[To do]: Of all the entries below, retype only the lines from the one with "Save the screenshot" through the one with "Open the DJ", exactly as they appear.
──────────
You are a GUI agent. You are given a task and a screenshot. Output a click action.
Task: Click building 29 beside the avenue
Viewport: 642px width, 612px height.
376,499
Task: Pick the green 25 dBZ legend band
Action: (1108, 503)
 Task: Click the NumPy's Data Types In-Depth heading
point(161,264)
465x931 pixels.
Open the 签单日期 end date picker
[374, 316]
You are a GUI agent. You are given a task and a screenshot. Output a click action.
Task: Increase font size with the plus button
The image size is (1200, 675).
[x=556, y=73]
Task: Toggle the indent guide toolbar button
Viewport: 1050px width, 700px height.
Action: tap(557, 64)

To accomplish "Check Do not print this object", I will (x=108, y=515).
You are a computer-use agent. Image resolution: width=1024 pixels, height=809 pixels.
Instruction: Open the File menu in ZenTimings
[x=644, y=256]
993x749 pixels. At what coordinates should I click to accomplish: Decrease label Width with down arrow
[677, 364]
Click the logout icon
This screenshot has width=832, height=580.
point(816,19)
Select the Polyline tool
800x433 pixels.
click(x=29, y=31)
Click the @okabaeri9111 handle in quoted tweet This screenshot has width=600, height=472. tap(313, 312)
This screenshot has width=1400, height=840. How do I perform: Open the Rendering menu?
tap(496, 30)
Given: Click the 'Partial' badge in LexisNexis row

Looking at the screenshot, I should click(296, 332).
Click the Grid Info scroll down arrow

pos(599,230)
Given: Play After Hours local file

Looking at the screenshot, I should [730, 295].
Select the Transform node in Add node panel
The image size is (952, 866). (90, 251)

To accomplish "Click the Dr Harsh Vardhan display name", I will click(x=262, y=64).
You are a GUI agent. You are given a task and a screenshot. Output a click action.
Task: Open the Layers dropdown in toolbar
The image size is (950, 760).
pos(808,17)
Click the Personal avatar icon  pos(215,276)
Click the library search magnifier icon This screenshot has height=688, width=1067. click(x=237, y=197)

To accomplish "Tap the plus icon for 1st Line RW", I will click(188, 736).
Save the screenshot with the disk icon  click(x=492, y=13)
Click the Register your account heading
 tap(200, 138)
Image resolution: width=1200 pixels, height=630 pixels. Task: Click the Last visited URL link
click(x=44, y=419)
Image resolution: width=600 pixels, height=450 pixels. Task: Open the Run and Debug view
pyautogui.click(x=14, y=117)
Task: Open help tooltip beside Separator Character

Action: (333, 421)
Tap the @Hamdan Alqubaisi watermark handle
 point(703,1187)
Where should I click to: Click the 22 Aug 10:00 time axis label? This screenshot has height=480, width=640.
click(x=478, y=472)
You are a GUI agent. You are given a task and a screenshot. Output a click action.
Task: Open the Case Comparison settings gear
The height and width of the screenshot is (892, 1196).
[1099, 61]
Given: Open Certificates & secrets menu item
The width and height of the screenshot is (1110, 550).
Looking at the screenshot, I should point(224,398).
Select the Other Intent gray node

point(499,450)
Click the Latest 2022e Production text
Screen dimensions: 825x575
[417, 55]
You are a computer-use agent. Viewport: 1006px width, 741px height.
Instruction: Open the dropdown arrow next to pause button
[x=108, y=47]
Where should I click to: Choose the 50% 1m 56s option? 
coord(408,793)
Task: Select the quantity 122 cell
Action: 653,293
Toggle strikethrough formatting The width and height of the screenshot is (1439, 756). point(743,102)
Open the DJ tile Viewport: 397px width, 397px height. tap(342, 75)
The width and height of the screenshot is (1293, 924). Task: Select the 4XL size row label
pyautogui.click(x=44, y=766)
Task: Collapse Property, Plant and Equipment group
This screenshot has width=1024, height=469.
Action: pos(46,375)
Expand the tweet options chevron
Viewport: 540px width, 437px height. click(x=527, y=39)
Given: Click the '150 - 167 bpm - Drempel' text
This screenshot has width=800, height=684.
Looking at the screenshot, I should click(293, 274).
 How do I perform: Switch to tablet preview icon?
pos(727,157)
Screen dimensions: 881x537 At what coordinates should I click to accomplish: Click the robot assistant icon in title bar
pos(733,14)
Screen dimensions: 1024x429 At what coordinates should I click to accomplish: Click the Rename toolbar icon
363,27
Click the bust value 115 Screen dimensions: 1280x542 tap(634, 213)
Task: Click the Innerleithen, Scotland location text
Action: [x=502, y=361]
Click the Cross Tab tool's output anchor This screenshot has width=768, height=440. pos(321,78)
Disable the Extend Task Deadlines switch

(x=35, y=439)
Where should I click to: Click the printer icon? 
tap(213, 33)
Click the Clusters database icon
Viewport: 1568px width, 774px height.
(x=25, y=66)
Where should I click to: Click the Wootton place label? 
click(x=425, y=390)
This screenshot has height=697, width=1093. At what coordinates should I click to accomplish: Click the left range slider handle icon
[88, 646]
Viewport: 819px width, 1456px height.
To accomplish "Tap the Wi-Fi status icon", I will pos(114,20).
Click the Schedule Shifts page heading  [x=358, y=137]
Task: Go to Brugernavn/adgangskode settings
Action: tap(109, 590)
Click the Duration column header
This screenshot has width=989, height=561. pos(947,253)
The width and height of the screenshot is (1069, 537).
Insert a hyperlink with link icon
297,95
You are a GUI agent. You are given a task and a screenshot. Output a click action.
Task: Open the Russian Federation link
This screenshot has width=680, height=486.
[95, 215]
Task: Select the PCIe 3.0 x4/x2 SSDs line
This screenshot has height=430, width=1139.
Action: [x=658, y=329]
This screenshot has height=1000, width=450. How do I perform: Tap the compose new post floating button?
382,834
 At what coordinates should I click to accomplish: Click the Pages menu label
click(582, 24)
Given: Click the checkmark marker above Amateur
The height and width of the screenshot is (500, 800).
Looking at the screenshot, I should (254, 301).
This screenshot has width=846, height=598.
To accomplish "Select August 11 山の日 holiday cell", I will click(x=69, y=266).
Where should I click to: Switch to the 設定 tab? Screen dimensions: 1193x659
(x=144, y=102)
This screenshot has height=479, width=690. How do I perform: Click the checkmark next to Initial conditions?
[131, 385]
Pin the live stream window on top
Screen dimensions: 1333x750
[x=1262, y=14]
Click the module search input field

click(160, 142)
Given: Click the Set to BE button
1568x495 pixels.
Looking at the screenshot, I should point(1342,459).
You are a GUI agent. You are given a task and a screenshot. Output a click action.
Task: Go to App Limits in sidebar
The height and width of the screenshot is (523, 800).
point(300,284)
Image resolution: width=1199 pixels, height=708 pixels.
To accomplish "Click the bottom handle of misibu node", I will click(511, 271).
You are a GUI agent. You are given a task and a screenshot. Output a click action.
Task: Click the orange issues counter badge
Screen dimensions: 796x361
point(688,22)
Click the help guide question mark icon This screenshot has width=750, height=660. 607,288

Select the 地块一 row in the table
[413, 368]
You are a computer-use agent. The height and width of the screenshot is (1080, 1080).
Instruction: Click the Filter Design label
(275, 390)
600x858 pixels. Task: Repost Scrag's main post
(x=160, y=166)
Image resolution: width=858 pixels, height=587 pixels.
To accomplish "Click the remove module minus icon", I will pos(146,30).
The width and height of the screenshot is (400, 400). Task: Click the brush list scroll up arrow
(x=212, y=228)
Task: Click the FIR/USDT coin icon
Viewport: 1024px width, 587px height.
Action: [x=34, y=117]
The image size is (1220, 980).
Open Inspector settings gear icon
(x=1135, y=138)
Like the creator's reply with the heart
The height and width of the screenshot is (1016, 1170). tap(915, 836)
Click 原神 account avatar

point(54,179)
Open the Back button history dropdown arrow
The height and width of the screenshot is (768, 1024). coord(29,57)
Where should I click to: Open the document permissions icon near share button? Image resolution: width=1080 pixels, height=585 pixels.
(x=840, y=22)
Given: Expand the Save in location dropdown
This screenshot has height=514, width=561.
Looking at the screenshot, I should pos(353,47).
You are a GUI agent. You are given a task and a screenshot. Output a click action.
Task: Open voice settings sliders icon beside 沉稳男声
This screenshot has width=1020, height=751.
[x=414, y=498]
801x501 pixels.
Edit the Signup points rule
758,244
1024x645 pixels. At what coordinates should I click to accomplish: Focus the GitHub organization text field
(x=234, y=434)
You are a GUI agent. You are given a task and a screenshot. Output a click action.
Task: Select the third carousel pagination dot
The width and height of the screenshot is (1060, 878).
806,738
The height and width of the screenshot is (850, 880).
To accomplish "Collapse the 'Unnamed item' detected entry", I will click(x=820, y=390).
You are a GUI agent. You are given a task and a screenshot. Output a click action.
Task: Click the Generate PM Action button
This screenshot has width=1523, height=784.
──────────
[Solution to this exercise]:
Save the screenshot with the disk icon  click(x=492, y=13)
Click the Register your account heading
 tap(200, 138)
Image resolution: width=1200 pixels, height=630 pixels. Task: Click the Last visited URL link
click(x=44, y=419)
Image resolution: width=600 pixels, height=450 pixels. Task: Open the Run and Debug view
pyautogui.click(x=14, y=117)
Task: Open help tooltip beside Separator Character

Action: (333, 421)
Tap the @Hamdan Alqubaisi watermark handle
 point(703,1187)
Where should I click to: Click the 22 Aug 10:00 time axis label? This screenshot has height=480, width=640.
click(x=478, y=472)
You are a GUI agent. You are given a task and a screenshot. Output a click action.
Task: Open the Case Comparison settings gear
The height and width of the screenshot is (892, 1196).
[1099, 61]
Given: Open Certificates & secrets menu item
The width and height of the screenshot is (1110, 550).
Looking at the screenshot, I should point(224,398).
Select the Other Intent gray node

point(499,450)
Click the Latest 2022e Production text
Screen dimensions: 825x575
[417, 55]
You are a computer-use agent. Viewport: 1006px width, 741px height.
Instruction: Open the dropdown arrow next to pause button
[x=108, y=47]
Where should I click to: Choose the 50% 1m 56s option? 
coord(408,793)
Task: Select the quantity 122 cell
Action: 653,293
Toggle strikethrough formatting The width and height of the screenshot is (1439, 756). point(743,102)
Open the DJ tile Viewport: 397px width, 397px height. tap(342, 75)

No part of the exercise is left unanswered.